Records from a data collection =
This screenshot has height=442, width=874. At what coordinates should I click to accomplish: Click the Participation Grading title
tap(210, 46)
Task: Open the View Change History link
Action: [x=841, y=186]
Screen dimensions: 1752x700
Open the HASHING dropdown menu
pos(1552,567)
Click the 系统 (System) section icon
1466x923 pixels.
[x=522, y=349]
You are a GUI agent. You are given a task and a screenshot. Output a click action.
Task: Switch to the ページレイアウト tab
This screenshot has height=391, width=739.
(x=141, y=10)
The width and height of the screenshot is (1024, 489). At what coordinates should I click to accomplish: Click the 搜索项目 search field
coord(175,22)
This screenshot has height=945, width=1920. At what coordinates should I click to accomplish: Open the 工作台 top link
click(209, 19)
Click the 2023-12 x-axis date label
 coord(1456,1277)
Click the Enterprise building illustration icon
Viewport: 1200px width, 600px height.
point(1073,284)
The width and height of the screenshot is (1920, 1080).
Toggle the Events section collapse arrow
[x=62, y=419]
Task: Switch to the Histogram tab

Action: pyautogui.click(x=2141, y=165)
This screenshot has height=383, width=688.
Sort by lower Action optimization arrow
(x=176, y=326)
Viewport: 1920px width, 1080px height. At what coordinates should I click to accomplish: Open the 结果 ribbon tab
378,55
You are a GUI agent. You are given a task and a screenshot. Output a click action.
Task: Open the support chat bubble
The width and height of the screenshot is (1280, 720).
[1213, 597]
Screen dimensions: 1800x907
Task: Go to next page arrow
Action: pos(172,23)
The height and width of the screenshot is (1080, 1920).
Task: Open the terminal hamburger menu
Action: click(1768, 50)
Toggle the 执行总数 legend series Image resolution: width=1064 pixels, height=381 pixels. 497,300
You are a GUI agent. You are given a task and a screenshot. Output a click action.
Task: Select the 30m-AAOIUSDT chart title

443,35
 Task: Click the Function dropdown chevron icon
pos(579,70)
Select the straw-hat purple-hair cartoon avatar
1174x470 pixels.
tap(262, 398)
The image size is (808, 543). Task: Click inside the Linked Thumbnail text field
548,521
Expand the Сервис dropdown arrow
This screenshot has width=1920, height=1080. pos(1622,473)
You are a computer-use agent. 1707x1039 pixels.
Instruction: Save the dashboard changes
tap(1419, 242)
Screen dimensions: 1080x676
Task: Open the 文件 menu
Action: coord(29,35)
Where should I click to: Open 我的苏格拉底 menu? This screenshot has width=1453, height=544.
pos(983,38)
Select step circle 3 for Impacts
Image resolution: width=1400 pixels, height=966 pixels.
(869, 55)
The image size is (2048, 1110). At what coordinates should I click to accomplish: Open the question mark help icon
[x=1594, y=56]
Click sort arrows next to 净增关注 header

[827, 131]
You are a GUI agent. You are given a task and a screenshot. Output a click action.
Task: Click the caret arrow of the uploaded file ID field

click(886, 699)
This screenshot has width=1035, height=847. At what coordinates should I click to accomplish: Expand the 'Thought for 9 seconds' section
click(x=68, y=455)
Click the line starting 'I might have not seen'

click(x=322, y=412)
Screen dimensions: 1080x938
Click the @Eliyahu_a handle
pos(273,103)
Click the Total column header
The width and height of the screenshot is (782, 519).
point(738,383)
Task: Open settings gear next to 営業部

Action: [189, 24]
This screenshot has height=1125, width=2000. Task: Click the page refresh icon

Task instructions = Write out the listing above again, swapping every "GUI agent" for "screen agent" and keeping everything else the same.

Output below =
This screenshot has height=442, width=874. At what coordinates should I click to accomplish: Click the Participation Grading title
tap(210, 46)
Task: Open the View Change History link
Action: [x=841, y=186]
Screen dimensions: 1752x700
Open the HASHING dropdown menu
pos(1552,567)
Click the 系统 (System) section icon
1466x923 pixels.
[x=522, y=349]
You are a screen agent. You are given a task and a screenshot. Output a click action.
Task: Switch to the ページレイアウト tab
This screenshot has height=391, width=739.
(x=141, y=10)
The width and height of the screenshot is (1024, 489). At what coordinates should I click to accomplish: Click the 搜索项目 search field
coord(175,22)
This screenshot has height=945, width=1920. At what coordinates should I click to accomplish: Open the 工作台 top link
click(209, 19)
Click the 2023-12 x-axis date label
 coord(1456,1277)
Click the Enterprise building illustration icon
Viewport: 1200px width, 600px height.
point(1073,284)
The width and height of the screenshot is (1920, 1080).
Toggle the Events section collapse arrow
[x=62, y=419]
Task: Switch to the Histogram tab

Action: pyautogui.click(x=2141, y=165)
This screenshot has height=383, width=688.
Sort by lower Action optimization arrow
(x=176, y=326)
Viewport: 1920px width, 1080px height. At what coordinates should I click to accomplish: Open the 结果 ribbon tab
378,55
You are a screen agent. You are given a task and a screenshot. Output a click action.
Task: Open the support chat bubble
The width and height of the screenshot is (1280, 720).
[1213, 597]
Screen dimensions: 1800x907
Task: Go to next page arrow
Action: pos(172,23)
The height and width of the screenshot is (1080, 1920).
Task: Open the terminal hamburger menu
Action: click(1768, 50)
Toggle the 执行总数 legend series Image resolution: width=1064 pixels, height=381 pixels. 497,300
You are a screen agent. You are given a task and a screenshot. Output a click action.
Task: Select the 30m-AAOIUSDT chart title

443,35
 Task: Click the Function dropdown chevron icon
pos(579,70)
Select the straw-hat purple-hair cartoon avatar
1174x470 pixels.
tap(262, 398)
The image size is (808, 543). Task: Click inside the Linked Thumbnail text field
548,521
Expand the Сервис dropdown arrow
This screenshot has width=1920, height=1080. pos(1622,473)
You are a computer-use agent. 1707x1039 pixels.
Instruction: Save the dashboard changes
tap(1419, 242)
Screen dimensions: 1080x676
Task: Open the 文件 menu
Action: coord(29,35)
Where should I click to: Open 我的苏格拉底 menu? This screenshot has width=1453, height=544.
pos(983,38)
Select step circle 3 for Impacts
Image resolution: width=1400 pixels, height=966 pixels.
(869, 55)
The image size is (2048, 1110). At what coordinates should I click to accomplish: Open the question mark help icon
[x=1594, y=56]
Click sort arrows next to 净增关注 header

[827, 131]
You are a screen agent. You are given a task and a screenshot. Output a click action.
Task: Click the caret arrow of the uploaded file ID field

click(886, 699)
This screenshot has width=1035, height=847. At what coordinates should I click to accomplish: Expand the 'Thought for 9 seconds' section
click(x=68, y=455)
Click the line starting 'I might have not seen'

click(x=322, y=412)
Screen dimensions: 1080x938
Click the @Eliyahu_a handle
pos(273,103)
Click the Total column header
The width and height of the screenshot is (782, 519).
point(738,383)
Task: Open settings gear next to 営業部

Action: [189, 24]
This screenshot has height=1125, width=2000. Task: Click the page refresh icon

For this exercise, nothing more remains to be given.